→ **YOUR GOAL**
From the listing below, set down exactly the lines between the one holding "Task: Repost the Minimalist post" and the one holding "Viewport: 596px width, 868px height.", inclusive. No other line is wanted.

→ **ENTRIES SHOWN**
------------------------
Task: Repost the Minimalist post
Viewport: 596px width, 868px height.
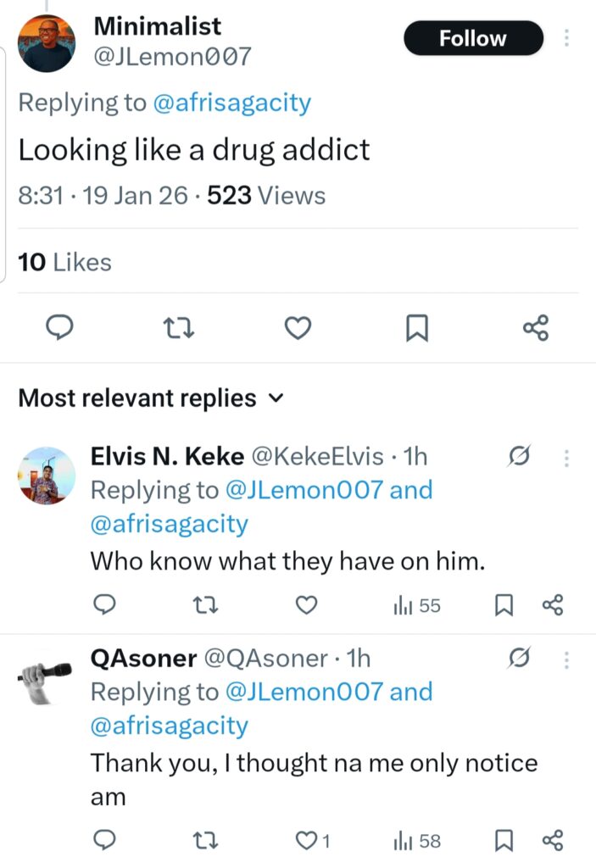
------------------------
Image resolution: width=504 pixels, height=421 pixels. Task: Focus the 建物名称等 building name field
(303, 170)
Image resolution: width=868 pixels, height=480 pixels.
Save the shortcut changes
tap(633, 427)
------------------------
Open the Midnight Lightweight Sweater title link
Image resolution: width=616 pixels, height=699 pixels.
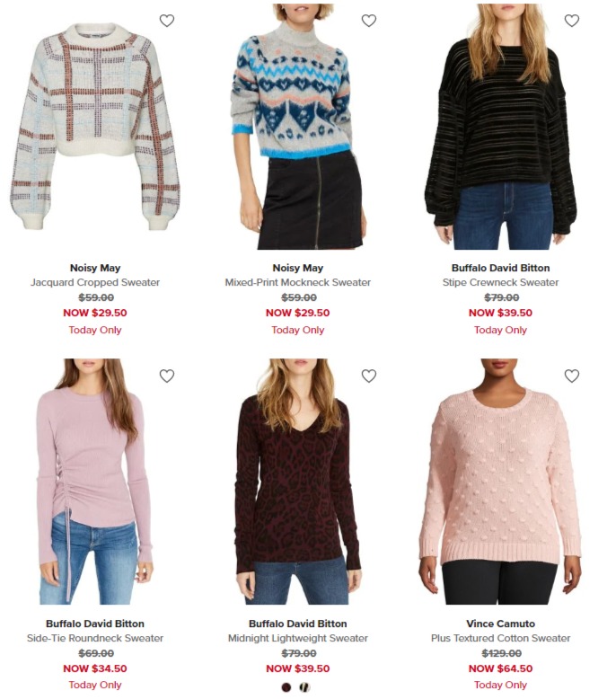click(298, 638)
------------------------
→ **ANSWER SECTION**
Task: Repost the Minimalist post
Viewport: 596px width, 868px height.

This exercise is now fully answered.